Waichulis’ love of art started at a young age, when his grandmother would give him and his siblings pencils and paper to keep them occupied in her home. He began drawing for hours on end whenever he visited his grandmother. Waichulis admitted that when he decided to go to college for art, people he had known throughout his life were baffled, “I’m a geeky kid from Northeastern Pennsylvania. When I told people I was going to go to school for art, they looked at me like I was going to build a nuclear missile in my backyard.” Anthony’s parents stood behind him when he decided to attend college to pursue his love for art.

Education
Waichulis’ formal art education began in 1986 at the Art Hatchery in Bear Creek, Pennsylvania.

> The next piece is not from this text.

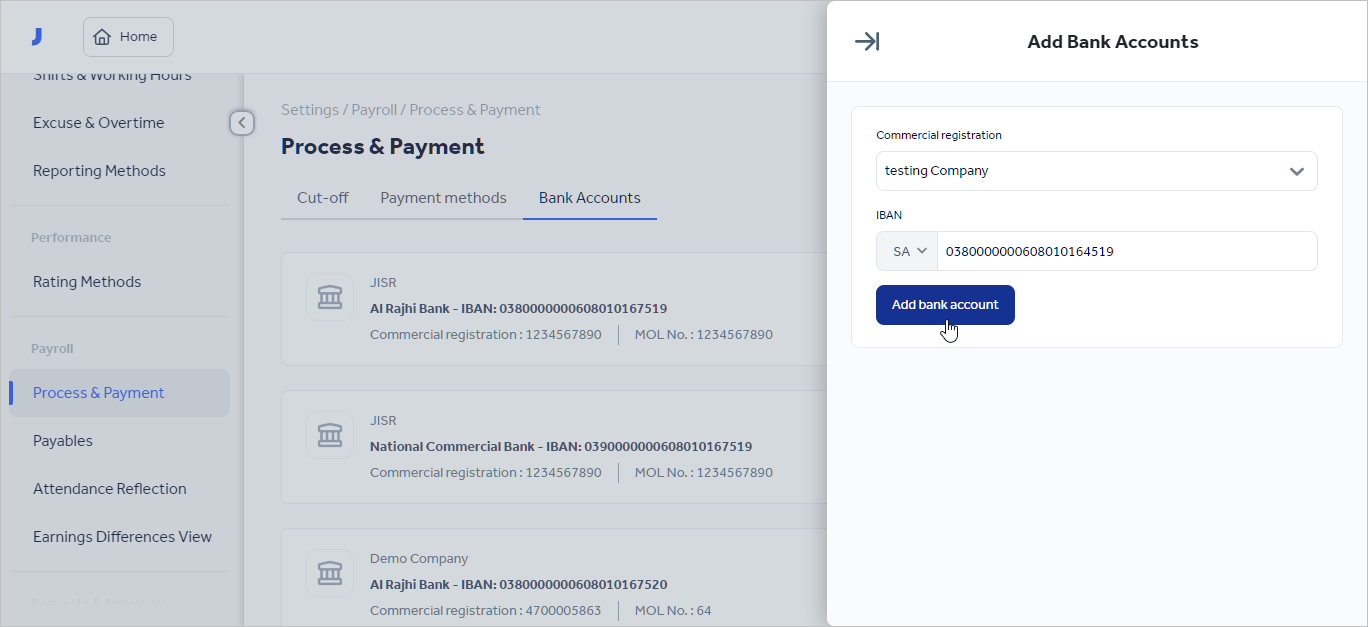Open Payroll from the breadcrumb trail
This screenshot has height=627, width=1368.
[x=374, y=109]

He studied there until he enrolled in Luzerne County Community College, which he attended from 1992 to 1994. Continuing his education, Waichulis began attending the Schuler School of Fine Arts in Baltimore, Maryland in 1995, graduating two years later.

Career
In 1998, Waichulis opened The Waichulis Studio (TWS). His unique system of training would produce artists responsible for some of the most breathtaking realism of today. The TWS atelier would quickly become one of the most respected apprenticeship studios in the United States. In 2010, Anthony’s highly successful Waichulis Studio caught the attention of a newly forming entity with aspirations for an educational effort on a global scale.

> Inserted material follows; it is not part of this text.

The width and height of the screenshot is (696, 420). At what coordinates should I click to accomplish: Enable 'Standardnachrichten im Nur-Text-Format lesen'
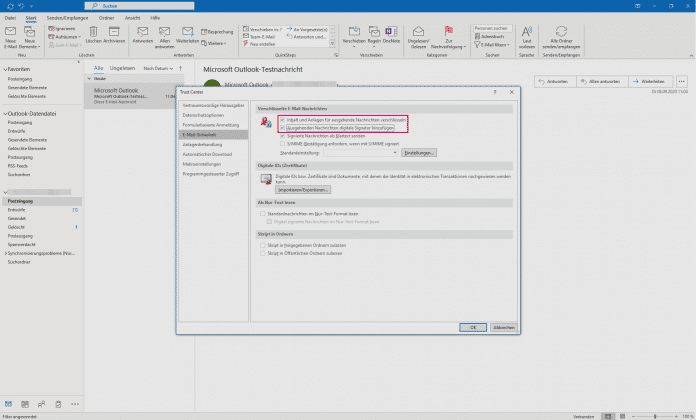pyautogui.click(x=262, y=215)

Waichulis’ current undertaking, the Ani Art Academies, was the brainchild of Tim Reynolds, co-founder of a Wall Street trading firm, artist, patron of the arts, and founder of the Tim Reynolds Foundation. Reynolds’ vision was to create a non-profit effort that would provide an intensive multi-year art skills education to aspiring artists around the world. In 2011, the Waichulis Studio merged with the Ani Art Academies project to form the Ani Art Academy Waichulis. In order to provide individual attention for each pupil, only eleven applicants are accepted each year. Since it began, the Ani Art Academies project has seen the launch of two international Academies: one in Anguilla and one in the Dominican Republic. Additional academies using Waichulis's celebrated curriculum are scheduled to open in Thailand, Indonesia, and Sri Lanka in the near future.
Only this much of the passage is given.